By the way, for those that don't know, Pump Fake Nation is me and my brothers creative company, with Jack at the helm. My imprint which Battle for Kamchatka is produced by is Panopticomix.

For those of you who have asked what exactly Battle for Kamchatka is supposed to be, I wrote up a brief piece explaining it below:

How did Kamchatka get created, and why is it such a confusing world, for both its characters as well as its readers?

Basically I wanted to create a comic, a world where I could have as much freedom as possible in creating characters, situations, plots, stories, dialogues. Often times when we create comics, you pick a genre and tweak it. Or pick a period, a locale, a specific hook or gimmick and bend it, give it a little bit of unexpected edge.

You can have fun playing with history, with time, with the imaginations we have of these themes. How about machine guns in Victorian England? What would Spidey’s powers look like in 1602? What if Samurai danced to Hip Hop beats?

I wanted more freedom though, a world where I could collapse times, eras, cultures together and have the world show the marks of those translations, transitions and transformations.

What would allow me to do that? What type of theme would allow for this type of amalgamation?
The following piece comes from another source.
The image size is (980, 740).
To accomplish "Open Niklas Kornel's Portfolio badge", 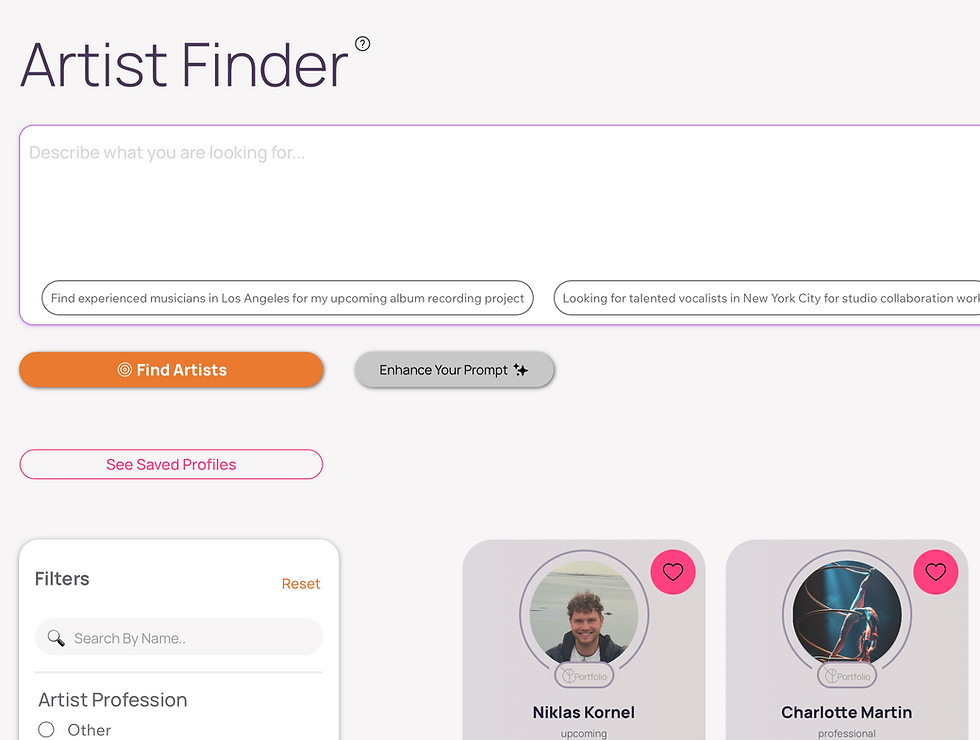I will (584, 676).
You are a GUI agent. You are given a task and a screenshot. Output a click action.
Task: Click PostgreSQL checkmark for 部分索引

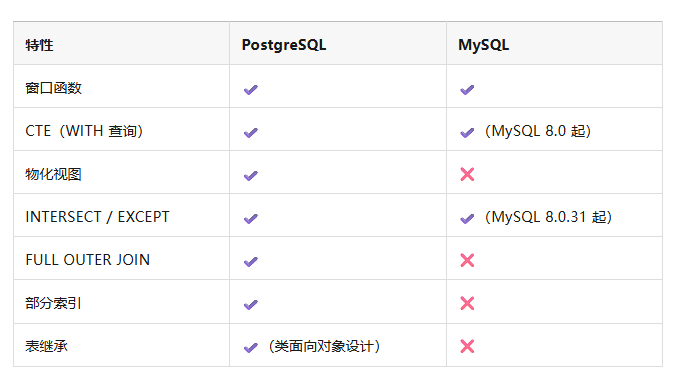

I began to comb through all the themes and disciplines of absence I could find. Ghostly matters, philosophy, subjugated knowledges, surrealism, counter-factual histories, the deleted scenes on DVD’s, rumors and public lore, books no one seems to know anything about.

This lead me to a series of very related questions which provided the basis for Kamchatka. What are all the ways that things become lost? Forgotten? Cast aside? Replaced through grief? Transformed through melancholia? Remembered if only to be forgotten? Remembered to have never existed? Stuck? Kidnapped? Expelled? Excessive? Fallen? Failed? Suppressed? Repressed? Comatose? Omitted? Edited out?

An endless list of scenarios followed each of these possible moments of loss. What would happen if everyone forgot your name? What would happen if everyone assumed you were already dead? What happens the rest of someone’s multiple personalities when they are not dominant?

Furthermore, since these questions led me so often into the realm of fiction, or texts, of imaginary constructs, the things man produces, which give him life, and only through which man himself can be produced.

This world of fantasy, of imagination is not its own, but never entirely either under the control of man either. It has its own life, energy, drive, existence, insistence. What happens, when it escapes its station, betrays its location?

What happens when the desire of a text overwhelms its once limits? When a character in a story refuses to remain lost? To leave their love unrequited? Demands an alternative to the path written for them?

Kamchatka is the answer to these questions.

The world constituted from all these scenarios, these errant possibilities, these moments that were in some way deemed not to be, yet continue to exist somewhere.

Battle For Kamchatka is the story of when those lost and forgotten, in a world full of traces of all other places, try to find their way back to wherever they came from.